OBJECTIVE: Render every line of the records below as a JSON list of strings, with one string per line and blank lines omitted.

SUPPLIED RECORDS:
▶

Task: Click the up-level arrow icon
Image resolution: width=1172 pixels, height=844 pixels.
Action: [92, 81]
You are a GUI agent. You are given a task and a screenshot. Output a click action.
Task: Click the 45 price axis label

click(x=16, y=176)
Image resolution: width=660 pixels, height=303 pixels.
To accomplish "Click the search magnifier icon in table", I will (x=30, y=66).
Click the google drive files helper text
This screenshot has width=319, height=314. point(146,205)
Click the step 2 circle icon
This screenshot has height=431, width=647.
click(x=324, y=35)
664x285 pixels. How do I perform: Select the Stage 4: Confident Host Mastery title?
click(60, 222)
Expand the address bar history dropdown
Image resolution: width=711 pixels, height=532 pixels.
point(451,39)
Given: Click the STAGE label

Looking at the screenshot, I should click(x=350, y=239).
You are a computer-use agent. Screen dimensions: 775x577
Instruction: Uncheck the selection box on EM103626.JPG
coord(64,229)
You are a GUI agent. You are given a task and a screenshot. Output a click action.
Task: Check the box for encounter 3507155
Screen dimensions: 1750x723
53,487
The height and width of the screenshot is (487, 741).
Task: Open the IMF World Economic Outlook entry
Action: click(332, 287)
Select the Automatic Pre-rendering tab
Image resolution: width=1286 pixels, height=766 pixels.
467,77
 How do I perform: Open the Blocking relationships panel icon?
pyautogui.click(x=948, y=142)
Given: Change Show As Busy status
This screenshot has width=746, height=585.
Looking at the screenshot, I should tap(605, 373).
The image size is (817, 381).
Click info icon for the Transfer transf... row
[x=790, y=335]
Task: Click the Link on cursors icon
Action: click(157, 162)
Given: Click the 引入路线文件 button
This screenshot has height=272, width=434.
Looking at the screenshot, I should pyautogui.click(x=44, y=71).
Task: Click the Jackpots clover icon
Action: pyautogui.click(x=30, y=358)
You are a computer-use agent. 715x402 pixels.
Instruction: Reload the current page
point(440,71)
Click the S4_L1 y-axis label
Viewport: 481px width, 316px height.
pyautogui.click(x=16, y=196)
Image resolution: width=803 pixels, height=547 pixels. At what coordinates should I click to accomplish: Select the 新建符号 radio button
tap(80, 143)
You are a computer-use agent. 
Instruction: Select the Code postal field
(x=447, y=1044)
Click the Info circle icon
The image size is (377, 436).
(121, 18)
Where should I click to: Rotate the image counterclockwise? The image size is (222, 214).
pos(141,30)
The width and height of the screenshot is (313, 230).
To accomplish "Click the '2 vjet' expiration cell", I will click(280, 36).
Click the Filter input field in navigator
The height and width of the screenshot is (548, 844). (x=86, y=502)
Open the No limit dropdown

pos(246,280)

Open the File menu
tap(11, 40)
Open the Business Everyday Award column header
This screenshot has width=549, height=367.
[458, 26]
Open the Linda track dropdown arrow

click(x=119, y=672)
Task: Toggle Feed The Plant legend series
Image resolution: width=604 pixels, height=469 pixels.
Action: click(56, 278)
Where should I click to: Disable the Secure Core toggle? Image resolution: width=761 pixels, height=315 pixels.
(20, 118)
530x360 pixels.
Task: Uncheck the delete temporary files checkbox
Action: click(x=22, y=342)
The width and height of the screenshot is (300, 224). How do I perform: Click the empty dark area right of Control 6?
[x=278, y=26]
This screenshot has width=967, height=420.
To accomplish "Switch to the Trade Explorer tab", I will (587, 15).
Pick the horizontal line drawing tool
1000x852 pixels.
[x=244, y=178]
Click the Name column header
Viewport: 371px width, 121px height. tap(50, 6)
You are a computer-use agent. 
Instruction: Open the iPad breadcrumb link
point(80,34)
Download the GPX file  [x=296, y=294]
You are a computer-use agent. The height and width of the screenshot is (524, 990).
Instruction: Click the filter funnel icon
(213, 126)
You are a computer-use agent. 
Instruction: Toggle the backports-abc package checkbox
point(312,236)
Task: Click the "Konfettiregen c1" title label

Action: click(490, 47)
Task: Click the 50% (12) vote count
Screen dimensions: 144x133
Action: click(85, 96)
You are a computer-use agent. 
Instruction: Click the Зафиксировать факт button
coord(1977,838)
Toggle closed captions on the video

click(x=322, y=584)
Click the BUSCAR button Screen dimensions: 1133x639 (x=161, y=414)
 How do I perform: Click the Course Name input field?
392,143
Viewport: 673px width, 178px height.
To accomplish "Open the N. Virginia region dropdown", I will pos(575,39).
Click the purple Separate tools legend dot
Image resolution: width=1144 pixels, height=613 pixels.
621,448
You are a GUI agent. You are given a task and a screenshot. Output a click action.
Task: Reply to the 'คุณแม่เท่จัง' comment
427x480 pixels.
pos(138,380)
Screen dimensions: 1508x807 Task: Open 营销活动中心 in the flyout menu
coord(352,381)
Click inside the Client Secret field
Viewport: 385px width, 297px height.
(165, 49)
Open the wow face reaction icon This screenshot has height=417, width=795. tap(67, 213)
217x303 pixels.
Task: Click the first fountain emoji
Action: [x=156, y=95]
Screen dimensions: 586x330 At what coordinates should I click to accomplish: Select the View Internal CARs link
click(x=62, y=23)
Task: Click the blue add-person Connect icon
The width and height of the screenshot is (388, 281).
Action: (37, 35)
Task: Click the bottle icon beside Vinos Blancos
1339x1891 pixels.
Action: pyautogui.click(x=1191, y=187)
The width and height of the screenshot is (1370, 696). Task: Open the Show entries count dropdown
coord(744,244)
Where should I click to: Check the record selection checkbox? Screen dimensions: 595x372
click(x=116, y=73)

◀

RESPONSE BELOW:
[
  "Task: Click the up-level arrow icon",
  "Image resolution: width=1172 pixels, height=844 pixels.",
  "Action: [92, 81]",
  "You are a GUI agent. You are given a task and a screenshot. Output a click action.",
  "Task: Click the 45 price axis label",
  "click(x=16, y=176)",
  "Image resolution: width=660 pixels, height=303 pixels.",
  "To accomplish \"Click the search magnifier icon in table\", I will (x=30, y=66).",
  "Click the google drive files helper text",
  "This screenshot has width=319, height=314. point(146,205)",
  "Click the step 2 circle icon",
  "This screenshot has height=431, width=647.",
  "click(x=324, y=35)",
  "664x285 pixels. How do I perform: Select the Stage 4: Confident Host Mastery title?",
  "click(60, 222)",
  "Expand the address bar history dropdown",
  "Image resolution: width=711 pixels, height=532 pixels.",
  "point(451,39)",
  "Given: Click the STAGE label",
  "Looking at the screenshot, I should click(x=350, y=239).",
  "You are a computer-use agent. Screen dimensions: 775x577",
  "Instruction: Uncheck the selection box on EM103626.JPG",
  "coord(64,229)",
  "You are a GUI agent. You are given a task and a screenshot. Output a click action.",
  "Task: Check the box for encounter 3507155",
  "Screen dimensions: 1750x723",
  "53,487",
  "The height and width of the screenshot is (487, 741).",
  "Task: Open the IMF World Economic Outlook entry",
  "Action: click(332, 287)",
  "Select the Automatic Pre-rendering tab",
  "Image resolution: width=1286 pixels, height=766 pixels.",
  "467,77",
  " How do I perform: Open the Blocking relationships panel icon?",
  "pyautogui.click(x=948, y=142)",
  "Given: Change Show As Busy status",
  "This screenshot has width=746, height=585.",
  "Looking at the screenshot, I should tap(605, 373).",
  "The image size is (817, 381).",
  "Click info icon for the Transfer transf... row",
  "[x=790, y=335]",
  "Task: Click the Link on cursors icon",
  "Action: click(157, 162)",
  "Given: Click the 引入路线文件 button",
  "This screenshot has height=272, width=434.",
  "Looking at the screenshot, I should pyautogui.click(x=44, y=71).",
  "Task: Click the Jackpots clover icon",
  "Action: pyautogui.click(x=30, y=358)",
  "You are a computer-use agent. 715x402 pixels.",
  "Instruction: Reload the current page",
  "point(440,71)",
  "Click the S4_L1 y-axis label",
  "Viewport: 481px width, 316px height.",
  "pyautogui.click(x=16, y=196)",
  "Image resolution: width=803 pixels, height=547 pixels. At what coordinates should I click to accomplish: Select the 新建符号 radio button",
  "tap(80, 143)",
  "You are a computer-use agent. ",
  "Instruction: Select the Code postal field",
  "(x=447, y=1044)",
  "Click the Info circle icon",
  "The image size is (377, 436).",
  "(121, 18)",
  "Where should I click to: Rotate the image counterclockwise? The image size is (222, 214).",
  "pos(141,30)",
  "The width and height of the screenshot is (313, 230).",
  "To accomplish \"Click the '2 vjet' expiration cell\", I will click(280, 36).",
  "Click the Filter input field in navigator",
  "The height and width of the screenshot is (548, 844). (x=86, y=502)",
  "Open the No limit dropdown",
  "pos(246,280)",
  "Open the File menu",
  "tap(11, 40)",
  "Open the Business Everyday Award column header",
  "This screenshot has width=549, height=367.",
  "[458, 26]",
  "Open the Linda track dropdown arrow",
  "click(x=119, y=672)",
  "Task: Toggle Feed The Plant legend series",
  "Image resolution: width=604 pixels, height=469 pixels.",
  "Action: click(56, 278)",
  "Where should I click to: Disable the Secure Core toggle? Image resolution: width=761 pixels, height=315 pixels.",
  "(20, 118)",
  "530x360 pixels.",
  "Task: Uncheck the delete temporary files checkbox",
  "Action: click(x=22, y=342)",
  "The width and height of the screenshot is (300, 224). How do I perform: Click the empty dark area right of Control 6?",
  "[x=278, y=26]",
  "This screenshot has width=967, height=420.",
  "To accomplish \"Switch to the Trade Explorer tab\", I will (587, 15).",
  "Pick the horizontal line drawing tool",
  "1000x852 pixels.",
  "[x=244, y=178]",
  "Click the Name column header",
  "Viewport: 371px width, 121px height. tap(50, 6)",
  "You are a computer-use agent. ",
  "Instruction: Open the iPad breadcrumb link",
  "point(80,34)",
  "Download the GPX file  [x=296, y=294]",
  "You are a computer-use agent. The height and width of the screenshot is (524, 990).",
  "Instruction: Click the filter funnel icon",
  "(213, 126)",
  "You are a computer-use agent. ",
  "Instruction: Toggle the backports-abc package checkbox",
  "point(312,236)",
  "Task: Click the \"Konfettiregen c1\" title label",
  "Action: click(490, 47)",
  "Task: Click the 50% (12) vote count",
  "Screen dimensions: 144x133",
  "Action: click(85, 96)",
  "You are a computer-use agent. ",
  "Instruction: Click the Зафиксировать факт button",
  "coord(1977,838)",
  "Toggle closed captions on the video",
  "click(x=322, y=584)",
  "Click the BUSCAR button Screen dimensions: 1133x639 (x=161, y=414)",
  " How do I perform: Click the Course Name input field?",
  "392,143",
  "Viewport: 673px width, 178px height.",
  "To accomplish \"Open the N. Virginia region dropdown\", I will pos(575,39).",
  "Click the purple Separate tools legend dot",
  "Image resolution: width=1144 pixels, height=613 pixels.",
  "621,448",
  "You are a GUI agent. You are given a task and a screenshot. Output a click action.",
  "Task: Reply to the 'คุณแม่เท่จัง' comment",
  "427x480 pixels.",
  "pos(138,380)",
  "Screen dimensions: 1508x807 Task: Open 营销活动中心 in the flyout menu",
  "coord(352,381)",
  "Click inside the Client Secret field",
  "Viewport: 385px width, 297px height.",
  "(165, 49)",
  "Open the wow face reaction icon This screenshot has height=417, width=795. tap(67, 213)",
  "217x303 pixels.",
  "Task: Click the first fountain emoji",
  "Action: [x=156, y=95]",
  "Screen dimensions: 586x330 At what coordinates should I click to accomplish: Select the View Internal CARs link",
  "click(x=62, y=23)",
  "Task: Click the blue add-person Connect icon",
  "The width and height of the screenshot is (388, 281).",
  "Action: (37, 35)",
  "Task: Click the bottle icon beside Vinos Blancos",
  "1339x1891 pixels.",
  "Action: pyautogui.click(x=1191, y=187)",
  "The width and height of the screenshot is (1370, 696). Task: Open the Show entries count dropdown",
  "coord(744,244)",
  "Where should I click to: Check the record selection checkbox? Screen dimensions: 595x372",
  "click(x=116, y=73)"
]